Innovation and Competitiveness

Rick Stevens, Director of the Math and Computer Science Division at Argonne National Laboratory, speaks about the impact the DOE Office of Science has on AI Research and Innovation.

Video courtesy of Argonne National Laboratory

The Office of Science has invested in Artificial Intelligence (AI) research for decades as an inherent tool for advancing fundamental science. Today, targeted investments in AI projects across the Office of Science (SC) aim to create leadership class AI systems to solve a wide range of challenging science and engineering problems across the DOE mission space.

The Office of Science partners with industry to advance AI research and technology. Through partnerships that range from enabling joint research and development (R&D) projects, to providing Scientific User Facility access to Cooperative Research and Development Agreements (CRADAs) and Small Business Innovation Research/Small Business Technology Transfer (SBIR/STTR) awards; SC and the National Laboratories accelerate innovation and advance U.S. competitiveness in companies large and small across the Nation.

These activities build on the strengths of the DOE’s research portfolio and National Laboratories to advance AI, support science and engineering, and create new world leading scientific capabilities. See what Rick Arthur of GE Research has to say about how the Office of Science has pushed innovation.

 

U.S. Manufactures

“This sort of public-private partnership allowed us to bring together the best minds across the fields of computational science and wind energy and leverage world-class modeling and simulation tools and computational infrastructure. Such a collaboration is transformative, enabling not only insight into hidden potential problems but also consequent and viable solutions. The amplified power of this interdisciplinary, cross-industry collaboration cannot be overstated.".

- Rick Arthur, director of computing at GE Research.
Linked to this story ,this story ,and this  video:

“There’s also work now on multiscale modeling of lithium-ion batteries and then, ultimately, it will go beyond that to lithium-metal batteries, and this is where the computational capability is extremely important. If you want to be able to do these multiphysics, multiscale models that are very, very computationally intensive, you need to have that power that resides in the national labs.” 

- Paul Krajewski – director of vehicle systems research for GM’s research and development center. 
Linked story: and video:

Chip Manufacturers

“The Frontier supercomputer is the culmination of a strong collaboration between AMD, HPE and the U.S. Department of Energy to provide an exascale-capable system that pushes the boundaries of scientific discovery by dramatically enhancing performance of artificial intelligence, analytics, and simulation at scale.” 
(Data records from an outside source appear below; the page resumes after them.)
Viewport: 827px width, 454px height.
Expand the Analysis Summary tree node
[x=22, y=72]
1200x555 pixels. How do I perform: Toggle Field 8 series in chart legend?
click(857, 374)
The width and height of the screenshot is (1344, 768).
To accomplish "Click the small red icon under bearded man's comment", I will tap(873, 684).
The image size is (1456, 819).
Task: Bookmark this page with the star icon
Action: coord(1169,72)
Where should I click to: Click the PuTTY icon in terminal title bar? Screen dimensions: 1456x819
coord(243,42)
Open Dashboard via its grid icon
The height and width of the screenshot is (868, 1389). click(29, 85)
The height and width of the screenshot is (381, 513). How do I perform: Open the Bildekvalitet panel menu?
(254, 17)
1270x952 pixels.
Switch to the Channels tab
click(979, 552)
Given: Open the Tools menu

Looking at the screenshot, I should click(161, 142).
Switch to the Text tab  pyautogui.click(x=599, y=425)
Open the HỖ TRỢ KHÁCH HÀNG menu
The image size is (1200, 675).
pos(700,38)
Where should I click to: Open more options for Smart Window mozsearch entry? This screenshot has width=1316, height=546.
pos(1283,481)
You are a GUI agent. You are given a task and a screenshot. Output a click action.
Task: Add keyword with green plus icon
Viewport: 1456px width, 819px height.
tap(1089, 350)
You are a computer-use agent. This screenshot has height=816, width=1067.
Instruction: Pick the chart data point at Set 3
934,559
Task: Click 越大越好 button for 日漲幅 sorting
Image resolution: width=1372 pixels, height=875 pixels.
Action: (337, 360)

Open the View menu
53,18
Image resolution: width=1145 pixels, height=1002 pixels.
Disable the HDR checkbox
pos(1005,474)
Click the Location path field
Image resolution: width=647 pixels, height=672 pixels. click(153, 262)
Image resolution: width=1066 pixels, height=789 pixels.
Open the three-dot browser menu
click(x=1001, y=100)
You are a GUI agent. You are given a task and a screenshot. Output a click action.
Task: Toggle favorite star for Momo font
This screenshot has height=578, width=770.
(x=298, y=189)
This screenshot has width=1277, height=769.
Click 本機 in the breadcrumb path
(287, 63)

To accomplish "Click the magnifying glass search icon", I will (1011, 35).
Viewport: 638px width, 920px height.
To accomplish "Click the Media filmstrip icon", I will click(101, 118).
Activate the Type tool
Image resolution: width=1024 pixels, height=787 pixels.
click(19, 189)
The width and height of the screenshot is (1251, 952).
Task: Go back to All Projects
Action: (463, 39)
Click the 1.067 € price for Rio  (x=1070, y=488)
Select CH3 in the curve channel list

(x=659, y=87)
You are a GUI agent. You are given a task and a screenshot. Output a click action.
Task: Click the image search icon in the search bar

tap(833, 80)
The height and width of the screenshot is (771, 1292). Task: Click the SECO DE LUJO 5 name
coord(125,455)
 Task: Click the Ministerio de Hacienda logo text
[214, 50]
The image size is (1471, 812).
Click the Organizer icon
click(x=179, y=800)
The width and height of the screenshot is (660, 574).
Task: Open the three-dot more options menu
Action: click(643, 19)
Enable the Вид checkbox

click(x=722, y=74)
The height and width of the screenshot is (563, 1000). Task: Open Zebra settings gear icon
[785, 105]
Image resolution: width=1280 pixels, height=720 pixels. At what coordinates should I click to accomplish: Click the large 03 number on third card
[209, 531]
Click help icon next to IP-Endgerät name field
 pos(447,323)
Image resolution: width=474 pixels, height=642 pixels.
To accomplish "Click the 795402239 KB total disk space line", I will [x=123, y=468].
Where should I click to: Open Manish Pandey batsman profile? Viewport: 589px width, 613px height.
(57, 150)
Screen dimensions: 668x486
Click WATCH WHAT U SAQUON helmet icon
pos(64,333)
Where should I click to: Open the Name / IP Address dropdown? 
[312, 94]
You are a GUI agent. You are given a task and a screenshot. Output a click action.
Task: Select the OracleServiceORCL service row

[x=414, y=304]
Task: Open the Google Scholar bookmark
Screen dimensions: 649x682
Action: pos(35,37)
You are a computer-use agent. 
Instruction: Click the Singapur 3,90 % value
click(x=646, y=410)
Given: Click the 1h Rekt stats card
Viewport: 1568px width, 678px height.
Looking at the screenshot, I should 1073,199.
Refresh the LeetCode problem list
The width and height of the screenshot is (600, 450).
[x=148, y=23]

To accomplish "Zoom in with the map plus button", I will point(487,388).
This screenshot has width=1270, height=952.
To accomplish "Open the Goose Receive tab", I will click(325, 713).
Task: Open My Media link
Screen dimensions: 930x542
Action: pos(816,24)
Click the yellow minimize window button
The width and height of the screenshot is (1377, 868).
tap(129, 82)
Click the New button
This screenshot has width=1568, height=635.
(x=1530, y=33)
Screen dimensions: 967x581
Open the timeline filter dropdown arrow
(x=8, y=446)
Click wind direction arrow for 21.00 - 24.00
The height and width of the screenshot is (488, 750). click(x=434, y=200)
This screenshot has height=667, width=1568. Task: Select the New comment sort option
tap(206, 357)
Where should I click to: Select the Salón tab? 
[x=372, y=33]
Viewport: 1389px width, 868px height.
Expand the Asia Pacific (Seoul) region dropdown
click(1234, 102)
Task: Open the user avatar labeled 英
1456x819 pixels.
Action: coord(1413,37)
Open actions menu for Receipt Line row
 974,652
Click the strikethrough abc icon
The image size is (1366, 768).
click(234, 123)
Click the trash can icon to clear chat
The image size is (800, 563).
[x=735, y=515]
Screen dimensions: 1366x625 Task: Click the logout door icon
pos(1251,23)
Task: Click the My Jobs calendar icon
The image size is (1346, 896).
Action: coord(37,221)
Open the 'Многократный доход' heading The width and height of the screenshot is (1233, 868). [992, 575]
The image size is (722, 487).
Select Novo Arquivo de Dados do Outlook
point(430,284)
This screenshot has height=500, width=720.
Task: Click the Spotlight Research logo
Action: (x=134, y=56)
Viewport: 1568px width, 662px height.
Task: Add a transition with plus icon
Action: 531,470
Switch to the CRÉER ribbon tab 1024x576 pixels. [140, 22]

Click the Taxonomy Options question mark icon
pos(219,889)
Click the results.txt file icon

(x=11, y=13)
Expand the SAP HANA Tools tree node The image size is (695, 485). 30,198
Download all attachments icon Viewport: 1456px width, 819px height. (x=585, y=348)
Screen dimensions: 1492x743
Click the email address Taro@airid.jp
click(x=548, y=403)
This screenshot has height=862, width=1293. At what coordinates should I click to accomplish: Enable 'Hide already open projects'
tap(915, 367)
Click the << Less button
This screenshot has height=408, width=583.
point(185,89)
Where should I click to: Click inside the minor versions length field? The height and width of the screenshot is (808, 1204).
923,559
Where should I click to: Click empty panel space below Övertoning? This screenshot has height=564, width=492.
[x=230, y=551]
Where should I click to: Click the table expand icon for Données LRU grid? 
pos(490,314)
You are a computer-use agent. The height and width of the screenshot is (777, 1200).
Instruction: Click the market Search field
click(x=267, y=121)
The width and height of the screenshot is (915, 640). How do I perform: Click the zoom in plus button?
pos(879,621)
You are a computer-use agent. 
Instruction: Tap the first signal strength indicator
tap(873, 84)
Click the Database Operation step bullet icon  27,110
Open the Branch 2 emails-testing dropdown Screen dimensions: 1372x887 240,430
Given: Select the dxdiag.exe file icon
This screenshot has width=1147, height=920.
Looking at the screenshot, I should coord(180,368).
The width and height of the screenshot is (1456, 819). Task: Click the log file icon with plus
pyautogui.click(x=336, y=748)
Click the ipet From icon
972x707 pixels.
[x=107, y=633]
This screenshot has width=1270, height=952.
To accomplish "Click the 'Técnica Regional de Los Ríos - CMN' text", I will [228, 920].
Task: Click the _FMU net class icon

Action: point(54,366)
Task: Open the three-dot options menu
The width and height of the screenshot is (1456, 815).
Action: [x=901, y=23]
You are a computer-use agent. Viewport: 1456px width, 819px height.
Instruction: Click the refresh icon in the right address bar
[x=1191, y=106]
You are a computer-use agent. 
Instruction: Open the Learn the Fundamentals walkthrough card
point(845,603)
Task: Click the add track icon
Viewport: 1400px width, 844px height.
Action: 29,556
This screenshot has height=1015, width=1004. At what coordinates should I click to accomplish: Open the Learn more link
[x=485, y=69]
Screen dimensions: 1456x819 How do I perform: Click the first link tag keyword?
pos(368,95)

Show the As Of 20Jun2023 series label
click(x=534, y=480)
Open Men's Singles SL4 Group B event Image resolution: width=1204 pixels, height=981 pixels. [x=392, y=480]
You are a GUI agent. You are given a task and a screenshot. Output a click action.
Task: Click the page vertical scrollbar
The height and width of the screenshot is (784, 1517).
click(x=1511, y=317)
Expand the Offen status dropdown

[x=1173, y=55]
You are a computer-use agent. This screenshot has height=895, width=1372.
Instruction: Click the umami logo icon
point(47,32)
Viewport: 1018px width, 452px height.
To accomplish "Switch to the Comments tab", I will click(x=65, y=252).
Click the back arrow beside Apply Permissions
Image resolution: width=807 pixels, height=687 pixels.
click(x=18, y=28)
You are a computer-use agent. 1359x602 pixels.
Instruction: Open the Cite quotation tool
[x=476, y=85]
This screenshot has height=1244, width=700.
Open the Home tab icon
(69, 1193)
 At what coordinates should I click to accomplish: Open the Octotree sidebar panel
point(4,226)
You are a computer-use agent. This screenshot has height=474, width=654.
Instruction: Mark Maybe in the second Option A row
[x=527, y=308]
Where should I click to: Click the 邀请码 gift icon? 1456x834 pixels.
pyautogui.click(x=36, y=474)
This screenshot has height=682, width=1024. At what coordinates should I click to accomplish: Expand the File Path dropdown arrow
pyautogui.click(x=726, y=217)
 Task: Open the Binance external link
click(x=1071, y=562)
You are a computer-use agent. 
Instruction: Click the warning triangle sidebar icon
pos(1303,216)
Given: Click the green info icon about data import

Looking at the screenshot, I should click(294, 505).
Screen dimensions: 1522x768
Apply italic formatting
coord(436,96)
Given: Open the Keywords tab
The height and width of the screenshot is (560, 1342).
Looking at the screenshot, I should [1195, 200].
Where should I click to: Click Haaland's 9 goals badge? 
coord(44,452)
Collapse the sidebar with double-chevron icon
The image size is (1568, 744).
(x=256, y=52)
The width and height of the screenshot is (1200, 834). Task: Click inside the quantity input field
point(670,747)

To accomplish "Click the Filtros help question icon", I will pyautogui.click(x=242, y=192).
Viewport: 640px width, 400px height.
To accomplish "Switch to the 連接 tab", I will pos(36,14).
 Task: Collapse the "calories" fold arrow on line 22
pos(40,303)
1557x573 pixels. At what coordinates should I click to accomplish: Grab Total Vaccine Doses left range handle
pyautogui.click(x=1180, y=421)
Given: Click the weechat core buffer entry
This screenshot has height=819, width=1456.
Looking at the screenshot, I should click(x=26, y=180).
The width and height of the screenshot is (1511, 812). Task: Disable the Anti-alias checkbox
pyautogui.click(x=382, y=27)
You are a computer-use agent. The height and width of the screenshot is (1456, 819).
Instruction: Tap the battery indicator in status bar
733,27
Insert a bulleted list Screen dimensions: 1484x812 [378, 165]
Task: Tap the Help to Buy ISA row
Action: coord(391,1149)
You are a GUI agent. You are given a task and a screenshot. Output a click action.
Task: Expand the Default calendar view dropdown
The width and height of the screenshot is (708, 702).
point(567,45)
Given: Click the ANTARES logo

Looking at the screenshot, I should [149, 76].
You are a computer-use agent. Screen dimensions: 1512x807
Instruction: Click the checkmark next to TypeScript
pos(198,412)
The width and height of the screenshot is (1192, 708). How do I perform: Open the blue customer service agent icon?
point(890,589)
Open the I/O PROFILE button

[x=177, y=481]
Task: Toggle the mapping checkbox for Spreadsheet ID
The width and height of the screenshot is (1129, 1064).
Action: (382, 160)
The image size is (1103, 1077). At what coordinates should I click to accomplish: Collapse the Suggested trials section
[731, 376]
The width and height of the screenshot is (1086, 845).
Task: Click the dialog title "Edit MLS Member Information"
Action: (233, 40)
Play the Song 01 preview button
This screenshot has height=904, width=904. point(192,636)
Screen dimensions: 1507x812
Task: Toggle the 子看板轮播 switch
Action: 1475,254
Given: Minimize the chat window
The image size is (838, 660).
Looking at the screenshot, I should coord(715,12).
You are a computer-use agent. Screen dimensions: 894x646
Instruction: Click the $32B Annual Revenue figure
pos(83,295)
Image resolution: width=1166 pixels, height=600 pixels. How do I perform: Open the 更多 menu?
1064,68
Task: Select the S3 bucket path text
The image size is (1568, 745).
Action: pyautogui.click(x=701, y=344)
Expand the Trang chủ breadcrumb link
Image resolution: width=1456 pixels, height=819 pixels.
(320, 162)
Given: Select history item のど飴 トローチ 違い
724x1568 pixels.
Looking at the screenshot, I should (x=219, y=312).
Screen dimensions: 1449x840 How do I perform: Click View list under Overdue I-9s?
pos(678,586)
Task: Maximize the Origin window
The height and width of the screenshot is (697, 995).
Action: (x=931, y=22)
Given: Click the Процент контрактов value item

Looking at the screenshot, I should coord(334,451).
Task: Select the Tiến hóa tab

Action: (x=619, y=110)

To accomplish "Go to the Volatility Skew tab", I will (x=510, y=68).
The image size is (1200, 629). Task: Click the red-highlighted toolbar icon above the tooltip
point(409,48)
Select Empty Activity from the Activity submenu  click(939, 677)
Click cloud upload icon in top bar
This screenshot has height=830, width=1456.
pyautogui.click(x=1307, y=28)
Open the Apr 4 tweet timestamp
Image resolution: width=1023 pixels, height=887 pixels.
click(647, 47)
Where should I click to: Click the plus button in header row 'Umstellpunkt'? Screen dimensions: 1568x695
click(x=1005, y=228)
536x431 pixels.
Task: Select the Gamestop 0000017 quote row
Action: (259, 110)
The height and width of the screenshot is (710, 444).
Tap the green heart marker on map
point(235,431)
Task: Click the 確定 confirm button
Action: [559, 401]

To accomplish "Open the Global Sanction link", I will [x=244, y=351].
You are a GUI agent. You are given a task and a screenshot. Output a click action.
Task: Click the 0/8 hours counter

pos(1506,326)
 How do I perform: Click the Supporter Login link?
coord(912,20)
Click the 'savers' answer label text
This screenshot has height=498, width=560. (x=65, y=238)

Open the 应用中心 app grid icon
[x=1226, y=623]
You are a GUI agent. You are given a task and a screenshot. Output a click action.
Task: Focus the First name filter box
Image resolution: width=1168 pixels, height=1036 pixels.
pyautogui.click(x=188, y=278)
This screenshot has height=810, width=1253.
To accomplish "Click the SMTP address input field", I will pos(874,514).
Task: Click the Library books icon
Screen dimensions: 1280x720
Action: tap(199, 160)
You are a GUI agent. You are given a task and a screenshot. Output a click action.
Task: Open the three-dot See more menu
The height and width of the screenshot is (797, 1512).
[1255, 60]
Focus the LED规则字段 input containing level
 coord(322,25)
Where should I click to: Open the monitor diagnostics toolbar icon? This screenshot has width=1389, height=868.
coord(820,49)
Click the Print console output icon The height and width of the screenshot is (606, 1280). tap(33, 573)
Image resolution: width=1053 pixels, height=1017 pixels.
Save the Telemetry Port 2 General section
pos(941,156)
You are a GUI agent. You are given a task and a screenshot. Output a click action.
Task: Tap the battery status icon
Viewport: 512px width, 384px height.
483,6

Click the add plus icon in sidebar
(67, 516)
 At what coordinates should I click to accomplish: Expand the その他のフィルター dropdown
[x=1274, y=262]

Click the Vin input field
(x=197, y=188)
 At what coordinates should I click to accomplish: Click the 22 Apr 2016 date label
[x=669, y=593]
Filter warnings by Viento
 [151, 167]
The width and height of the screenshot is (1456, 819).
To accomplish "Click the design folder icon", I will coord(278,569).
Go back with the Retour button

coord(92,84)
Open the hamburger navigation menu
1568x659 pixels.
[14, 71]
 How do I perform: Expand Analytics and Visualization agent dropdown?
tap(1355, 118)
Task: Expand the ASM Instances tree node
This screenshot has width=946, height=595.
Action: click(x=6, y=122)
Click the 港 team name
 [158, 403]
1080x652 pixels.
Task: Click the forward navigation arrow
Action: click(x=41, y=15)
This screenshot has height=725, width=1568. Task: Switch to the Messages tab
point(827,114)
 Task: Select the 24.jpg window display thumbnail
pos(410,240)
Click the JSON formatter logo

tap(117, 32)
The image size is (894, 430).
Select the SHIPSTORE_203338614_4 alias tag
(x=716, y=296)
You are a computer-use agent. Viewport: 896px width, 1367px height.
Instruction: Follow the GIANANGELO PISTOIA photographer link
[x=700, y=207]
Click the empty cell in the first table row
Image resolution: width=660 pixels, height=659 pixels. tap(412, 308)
- Thomas Zacharia, director, Oak Ridge National Laboratory. 
(GlobalNewsWire.com)

“NVIDIA has been researching and developing faster, more efficient GPUs for high performance computing (HPC) for more than a decade. This is our sixth DOE research and development contract, which will help accelerate our efforts to develop highly efficient throughput computing technologies to ensure U.S. leadership in HPC. Our R&D will focus on critical areas including energy-efficient GPU architectures and resilience. We’re particularly proud of the work we’ve been doing to help the DOE achieve exascale performance at a fraction of the power of traditional compute architectures.”

- Dr. Bill Dally, chief scientist and senior vice president of research, NVIDIA
(https://www.exascaleproject.org/research-group/pathforward/)

“We saw [the problem of extensive time needed to train AI models] firsthand in the R&D world and built GURU specifically to solve it… “Summit has been a total game-changer for enabling us to discover the most data- and time-efficient methods to make setup for simulations doable for our customers.”

-Allan Grosvenor, CEO of Microsurgeonbot, or MSBAI, GURU’s creator
(HPC Wire)

A collaboration between the European Organization for Nuclear Research CERN), Micron, and the Department of Energy’s Fermi National Accelerator Laboratory (Fermilab) uses AI-powered tools for hunting neutrinos, which are similar to electrons but with no electric charge, almost zero mass, and rarely react with normal matter, making them especially hard to observe.

The DOE’s Argonne National Laboratory and Cerebras Systems partner to leverage the world fastest AI supercomputer to accelerate the search for Covid-19 life-saving treatments.

(cerebras.net)

Parallel Works, Inc. is commercializing technology developed at Argonne National Laboratory and the University of Chicago to provide “supercomputing-as-a-service” to small and medium businesses, helping them to achieve economies of scale in managing the expanding volume of information and aiding the effort to “democratize high-performance computing”.